Transcription, pictures excluded: write out the data below exactly.

[Stored data entries]
*-*-*
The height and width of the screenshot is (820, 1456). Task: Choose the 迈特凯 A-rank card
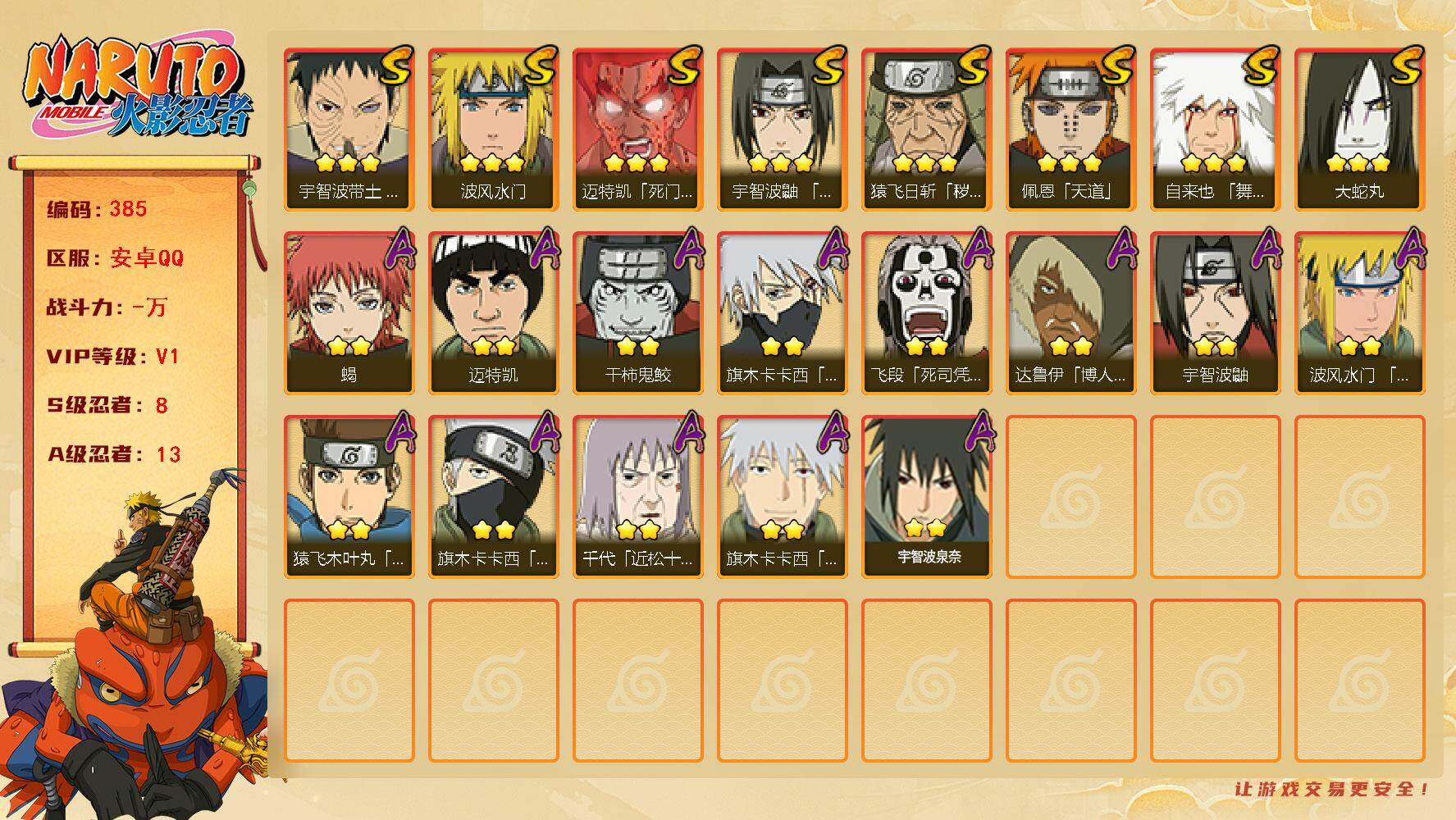click(493, 313)
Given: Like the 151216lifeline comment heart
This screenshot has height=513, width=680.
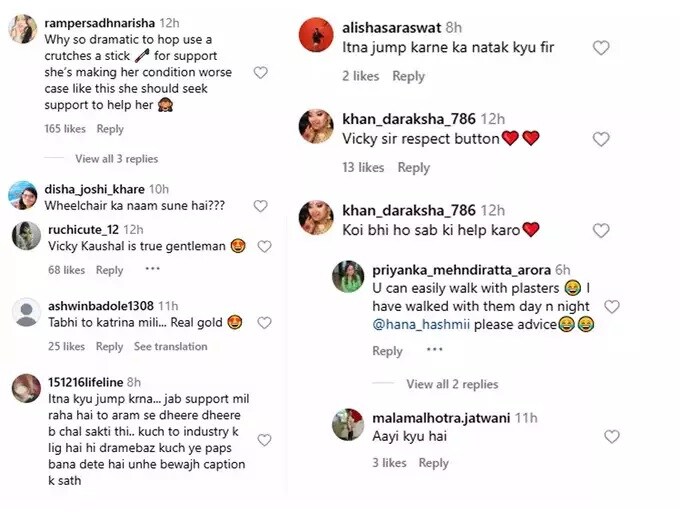Looking at the screenshot, I should 264,439.
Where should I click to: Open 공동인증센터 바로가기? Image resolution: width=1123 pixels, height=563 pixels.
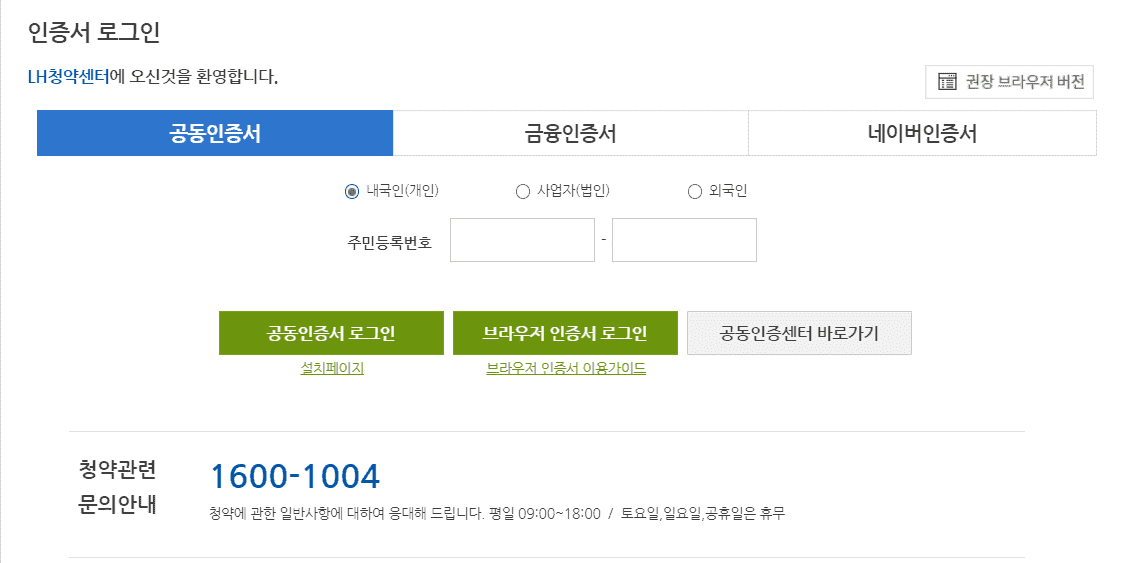pyautogui.click(x=799, y=333)
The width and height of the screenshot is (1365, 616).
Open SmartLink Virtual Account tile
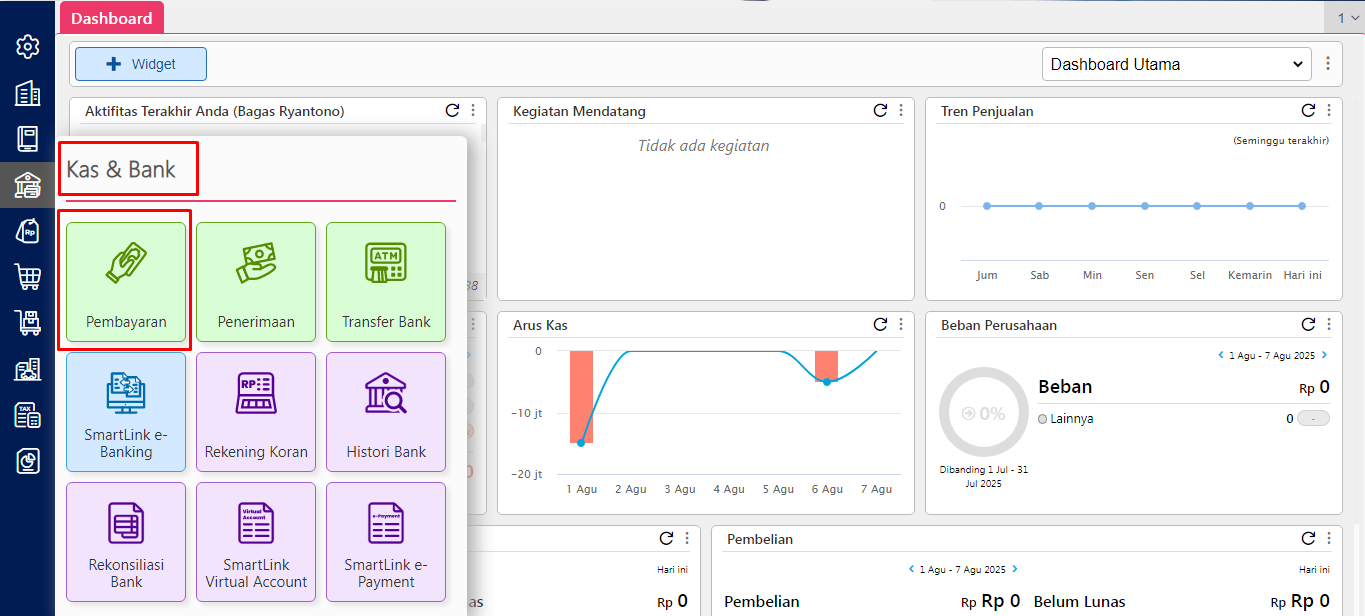pyautogui.click(x=256, y=542)
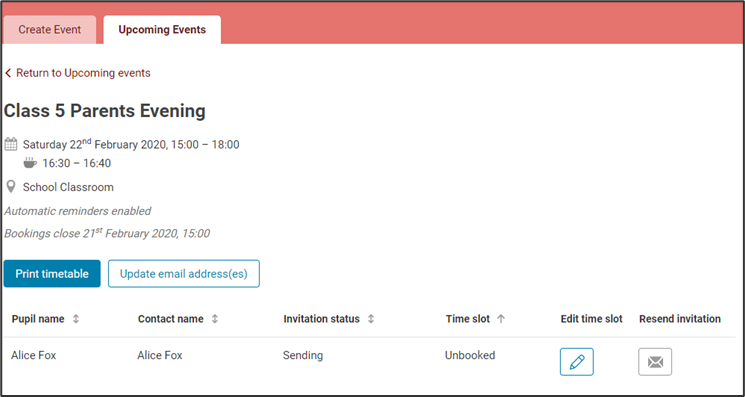Click the pencil edit time slot icon
The image size is (745, 397).
pyautogui.click(x=576, y=362)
*-*-*
■ **TASK OUTPUT**
The height and width of the screenshot is (820, 1456). Task: Choose the 迈特凯 A-rank card
click(493, 313)
Given: Like the 151216lifeline comment heart
This screenshot has height=513, width=680.
Looking at the screenshot, I should 264,439.
Where should I click to: Open 공동인증센터 바로가기? Image resolution: width=1123 pixels, height=563 pixels.
pyautogui.click(x=799, y=333)
The width and height of the screenshot is (1365, 616).
Open SmartLink Virtual Account tile
pyautogui.click(x=256, y=542)
Click the pencil edit time slot icon
The image size is (745, 397).
pyautogui.click(x=576, y=362)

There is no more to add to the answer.